В глухом мраке царила полная тишина. В воздухе пахло влажным камнем с примесью разложившихся экскрементов. Минут пять Эйлас стоял и смотрел вверх, на далекое отверстие шахты. Потом он нащупал в темноте одну из стен — до нее было примерно шесть шагов. Нога его наткнулась на что-то твердое и округлое. Нагнувшись, Эйлас нащупал череп. Отойдя от скелета в сторону, Эйлас сел, прислонившись спиной к стене. Через некоторое время веки его устало сомкнулись, сон одолевал его. Он пытался не заснуть, потому что боялся того, что его ожидало, когда он проснется… Но в конце концов он заснул.

Эйлас проснулся, и опасения оправдались. Вспомнив все, что произошло, он закричал от отчаяния, не в силах поверить своему горю.
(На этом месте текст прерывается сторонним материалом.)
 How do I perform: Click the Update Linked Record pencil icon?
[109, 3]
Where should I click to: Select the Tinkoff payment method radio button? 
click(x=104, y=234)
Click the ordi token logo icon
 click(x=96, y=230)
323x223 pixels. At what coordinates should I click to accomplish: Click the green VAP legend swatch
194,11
Как, после чудесного спасения, с ним могла случиться такая трагедия?

Слезы покатились у него по щекам, он спрятал лицо в ладонях и зарыдал.

Прошел час — Эйлас сидел, сгорбившись на корточках у стены, как человек разрушенный и побежденный.
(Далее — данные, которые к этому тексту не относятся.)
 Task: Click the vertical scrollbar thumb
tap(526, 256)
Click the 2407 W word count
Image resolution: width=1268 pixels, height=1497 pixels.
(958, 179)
В отверстие шахты стал просачиваться бледный свет; теперь Эйлас мог оценить размеры темницы. Круглый пол, шагов двенадцать в поперечнике, был выложен тяжелыми каменными плитами. Каменные стены сначала поднимались вертикально, но чуть выше головы начинали сужаться воронкой, переходившей в центральную шахту. Расстояние от пола до нижнего отверстия шахты превышало два человеческих роста. У стены были навалены кучей кости и черепа. Эйлас насчитал десять черепов; другие, возможно, скрывались под костями. Рядом лежал отдельный скелет — видимо, последний обитатель подземного каземата.

Эйлас поднялся на ноги, встал посреди камеры и взглянул наверх, в шахту. Где-то высоко, очень высоко, виднелся маленький диск голубого неба — неба, полного простора и свежего ветра! И снова слезы потекли из глаз молодого узника.

Он изучил шахту. Достаточно широкая — в нее могли бы плечом к плечу протиснуться два человека — она была выложена грубо обтесанным камнем и поднималась от нижнего отверстия в потолке до верхнего, выходившего наружу, на двадцать — может быть, даже двадцать пять ярдов. Точно определить высоту шахты на глаз было трудно.

Эйлас опустил голову. Предшественники оставили на стенах свои имена и памятные записки. Последний выцарапал на стене, над тем местом, где лежал его скелет, целый перечень из двенадцати имен, расположенных столбцом. Слишком подавленный, чтобы интересоваться чьими бы то ни было несчастьями, кроме своих, Эйлас отвернулся.

В темнице не было никаких предметов. Под шахтой лежала веревка, сложившаяся при падении во что-то вроде беспорядочно покосившегося конуса. Рядом с кучей костей Эйлас заметил полусгнившие остатки других веревок, одежды, потемневших кожаных застежек и ремешков.

Скелет словно следил за ним пустыми глазницами. Эйлас перетащил его в общую кучу и повернул череп так, чтобы он смотрел в стену. Потом он снова присел на прежнее место. Его внимание привлекла надпись на противоположной стене: «Новичок! Добро пожаловать!»